Tuesday, 22 April 2014

Error Recovery


Terminology

  • system consists of a set of hardware and software components and is designed to provide a specified service.
  • Failure of a system occurs when the system does not perform its services in the manner specified.
  • An erroneous state of the system is a state which could lead to a system failure by a sequence of valid state transitions
  • fault is an anomalous physical condition.
  • An error is a manifestation of a fault in a system, which can lead to system failure.

Recovery

  • Failure recovery is a process that restores an erroneous state to an error-free state. (after a failure, restoring system to its "normal" state)

Failure Classification

  • process failure
  • system failure
  • secondary storage failure
  • communication medium failure
What are some causes for each?

Tolerating Process Failures

  • signal process to recover internally
  • restart process from a prior state
  • abort process
What are some situations where each is appropriate?

Recovering from System Failures

  • amnesia -- restart in predefined state
  • partial amnesia -- reset part of the state to predefined
  • pause -- roll back to before failure
  • halting -- give up

Tolerating Secondary Storage Failures

  • archiving (periodic backup)
  • mirroring (continuous)
  • activity logging

Tolerating Communication Medium Failures

  • ack & resend
  • more complex fault-tolerant algorithms

Backward versus Forward Error Recovery

  • skip forward to a new correct state
    • requires contextual knowledge of what "forward" is
  • go back to a previous correct state
    • overhead: takes time to save and restore state
    • fault may repeat (¥ cycling)
    • recovery may be impossible

Backward Error Recovery

  • based on recovery points
  • two approaches:
    1. operation-based recovery
    2. state-based recovery

System Model

Stable Storage

  • does not lose information in the event of system failure
  • is used to keep logs & recovery points
  • algorithms in this chapter assume an underlying stable storage system already exists

Two Approaches to Fault Tolerance

  • operation based
    • record a log (audit trail) of the operations performed
    • restore previous state by reversing steps
  • state based
    • record a snapshot of the state (checkpoint)
    • restore state by reloading snapshot (rollback)
Practical systems employ a combination of the two approaches, e.g., logging with periodic full-DB snapshots for archive.

Fundamental Issues in Crash Recovery

  • disk writes are only atomic by sector
  • updates and commits require multiple writes
  • a crash may occur between writes
  • log contains record of updates, commits, and aborts
  • data is written to disk asynchronously
    • DB is cached
    • log is buffered
The textbook jumps right into the problem of supporting crash recovery, without first reviewing any basic transaction models.

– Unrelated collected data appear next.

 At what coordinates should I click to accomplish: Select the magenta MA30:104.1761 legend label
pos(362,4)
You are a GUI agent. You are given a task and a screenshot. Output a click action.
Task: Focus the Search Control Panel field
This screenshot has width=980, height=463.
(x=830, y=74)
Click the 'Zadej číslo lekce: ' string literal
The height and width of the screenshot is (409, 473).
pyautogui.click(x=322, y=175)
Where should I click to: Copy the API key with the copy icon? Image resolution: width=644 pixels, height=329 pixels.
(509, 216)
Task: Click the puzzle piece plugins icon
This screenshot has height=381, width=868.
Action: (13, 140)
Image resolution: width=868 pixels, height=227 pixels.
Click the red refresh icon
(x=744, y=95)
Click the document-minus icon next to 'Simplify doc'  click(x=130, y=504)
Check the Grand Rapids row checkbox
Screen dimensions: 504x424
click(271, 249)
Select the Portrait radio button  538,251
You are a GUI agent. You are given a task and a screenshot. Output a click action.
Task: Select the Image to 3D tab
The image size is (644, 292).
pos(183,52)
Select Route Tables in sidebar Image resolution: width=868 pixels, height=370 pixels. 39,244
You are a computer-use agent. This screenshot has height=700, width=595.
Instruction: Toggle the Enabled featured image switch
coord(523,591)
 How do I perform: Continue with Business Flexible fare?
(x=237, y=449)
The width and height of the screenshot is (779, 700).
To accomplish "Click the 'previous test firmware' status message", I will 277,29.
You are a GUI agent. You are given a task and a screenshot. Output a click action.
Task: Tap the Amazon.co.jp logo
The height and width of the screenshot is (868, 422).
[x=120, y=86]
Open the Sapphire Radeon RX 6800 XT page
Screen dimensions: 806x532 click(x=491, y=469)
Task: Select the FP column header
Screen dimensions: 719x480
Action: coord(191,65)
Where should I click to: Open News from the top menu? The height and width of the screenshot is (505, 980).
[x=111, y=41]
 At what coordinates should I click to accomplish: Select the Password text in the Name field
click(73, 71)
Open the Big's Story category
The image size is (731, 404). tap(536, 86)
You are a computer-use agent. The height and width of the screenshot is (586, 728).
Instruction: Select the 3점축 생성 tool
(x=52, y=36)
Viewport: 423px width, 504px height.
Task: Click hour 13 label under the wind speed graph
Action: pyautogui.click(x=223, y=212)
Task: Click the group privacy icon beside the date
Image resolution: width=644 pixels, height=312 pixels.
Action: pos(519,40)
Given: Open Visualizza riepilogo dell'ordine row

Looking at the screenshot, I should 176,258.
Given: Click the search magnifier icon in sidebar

The following are two more basic models than those mentioned in the text.

Basic Deferred-Update Model

  • save a transaction's updates as it runs, in temporary storage
  • use the saved updates to update the database when the transaction commits
  • update: record a redo record (e.g. the new value of the item being updated) in an intention list
  • read: combine the intention list and the database to determine the desired value
  • commit: update the database by applying the intention list in order, starting with the first operation done by the transaction
  • abort: discard the transaction's intention list

Basic Update-In-Place Model

  • update the DB as transaction runs
  • undo the updates if the transaction aborts
  • update: record an undo record (e.g., the old value of the item being updated) to an undo log, and then update the database
  • read:
  • commit: discard the transaction's undo log
  • abort: use the undo records in the transaction's undo log to back out the transaction's updates, by backing out the operations in the reverse of the order in which they were originally done
What provides for disk crash recovery?

Extended Update-In-Place Model

  • update: modify the online DB and record both undo and redo records, including:
    • name/location of object
    • old state/value of object (for undo)
    • new state/value of object (for redo)
    in a safe order
  • read: read the current value and apply the transaction's undo log
  • commit: discard/invalidate the transaction's undo log
  • abort: use the undo records in the transaction's undo log to back out the transaction's updates
Where does the stable storage fit in?

Crash Recovery with Update-In-Place

We now have a way to reconstruct the DB system in event of a crash, starting from an archived snapshot and the subsequent log:
  • transactions not logged as committed are treated as aborted
  • back out active or aborted transactions, using undo records
  • do DB updates that may have been in cache, using redo records
If we are starting with a snapshot, why do we need to worry about active, uncommitted, and aborted transactions?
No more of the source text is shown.